韓国財閥のグループ内の取引額が規制導入前の水準を上回ったことが25日、分かった。韓国公正取引委員会が発表した資料によると、2014年の取引額は7兆9,000億ウォン(約7,770億4,000万円)と、規制導入前の前年と比べて4兆5,000億ウォン減ったものの、17年は14兆ウォンまで拡大した。財閥が規制逃れの動きを強めていることが背景にある。

現行法では、総資産が5兆ウォン以上の大企業集団のうち、年間総売上高のうちグループ会社との取引(内部取引)の割合が12%を超えるか、取引額が220億ウォン以上かつ、総帥一家が直接保有する株式が3割を超えている上場企業(非上場企業は2割)が処罰の対象になる。

公取委は、内部取引額が増えた理由として、創業一家の株式保有率を3割以下に抑えることで規制対象から外れる一方、内部取引の割合を拡大する上場企業が増えたためと分析する。
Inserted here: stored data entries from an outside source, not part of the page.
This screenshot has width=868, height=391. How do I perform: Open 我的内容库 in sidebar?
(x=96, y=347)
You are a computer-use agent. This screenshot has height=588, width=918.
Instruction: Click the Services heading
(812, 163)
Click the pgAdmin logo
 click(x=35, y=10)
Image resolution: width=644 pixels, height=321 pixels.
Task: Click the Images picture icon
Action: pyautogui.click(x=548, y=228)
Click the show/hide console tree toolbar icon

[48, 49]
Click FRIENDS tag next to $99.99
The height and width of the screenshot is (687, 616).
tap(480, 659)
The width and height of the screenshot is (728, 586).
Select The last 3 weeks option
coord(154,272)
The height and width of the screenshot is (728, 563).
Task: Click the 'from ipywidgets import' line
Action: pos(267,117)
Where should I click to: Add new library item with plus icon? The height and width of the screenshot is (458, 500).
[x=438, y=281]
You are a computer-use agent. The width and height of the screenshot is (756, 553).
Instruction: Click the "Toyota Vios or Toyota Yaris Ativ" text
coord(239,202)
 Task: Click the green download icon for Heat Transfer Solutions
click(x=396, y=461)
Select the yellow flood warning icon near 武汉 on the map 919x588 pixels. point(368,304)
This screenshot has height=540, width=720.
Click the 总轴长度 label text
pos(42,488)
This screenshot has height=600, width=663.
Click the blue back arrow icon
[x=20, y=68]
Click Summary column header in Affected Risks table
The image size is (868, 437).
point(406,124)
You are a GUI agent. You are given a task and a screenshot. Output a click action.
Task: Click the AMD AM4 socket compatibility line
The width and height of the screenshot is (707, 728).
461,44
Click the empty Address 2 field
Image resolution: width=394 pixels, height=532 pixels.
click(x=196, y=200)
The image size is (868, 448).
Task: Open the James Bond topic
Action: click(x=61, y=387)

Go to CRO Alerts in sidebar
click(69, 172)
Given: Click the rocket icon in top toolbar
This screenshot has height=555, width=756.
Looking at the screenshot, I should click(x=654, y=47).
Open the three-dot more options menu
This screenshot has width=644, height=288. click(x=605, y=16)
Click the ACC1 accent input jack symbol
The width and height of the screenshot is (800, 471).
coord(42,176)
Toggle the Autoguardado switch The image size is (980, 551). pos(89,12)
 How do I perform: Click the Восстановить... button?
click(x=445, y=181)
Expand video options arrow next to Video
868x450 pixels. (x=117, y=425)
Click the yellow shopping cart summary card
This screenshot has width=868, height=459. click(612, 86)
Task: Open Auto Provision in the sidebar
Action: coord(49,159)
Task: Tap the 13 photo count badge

例えば、現代自動車グループ系列で、広告会社のイノーションの場合、総帥一家の保有株式率は50.00%から29.99%に引き下げた一方、内部取引の割合は逆に45.7%から57.1%に増加した。

公取委はほかにも、規制対象となる会社の子会社の内部取引額が、親会社よりも大きくなる傾向もみられると指摘した。

韓国の財閥では、3世を筆頭株主にして広告や物流関連の企業を新設し、グループ内の企業から事業を集中的に発注させるケースが多い。経営権継承に必要な資金を捻出するのが狙いではないかとみられている。内部取引で業績が上がった段階で上場することで、3世経営者は莫大な利益を手にできるためだ。そこで得た資金を使って、グループ内の中核企業の株式を購入すれば、支配力の強化につながる。

また、グループ内の内部取引は、非財閥企業のBtoB(企業間取引)市場進出を妨げる要因ともみられている。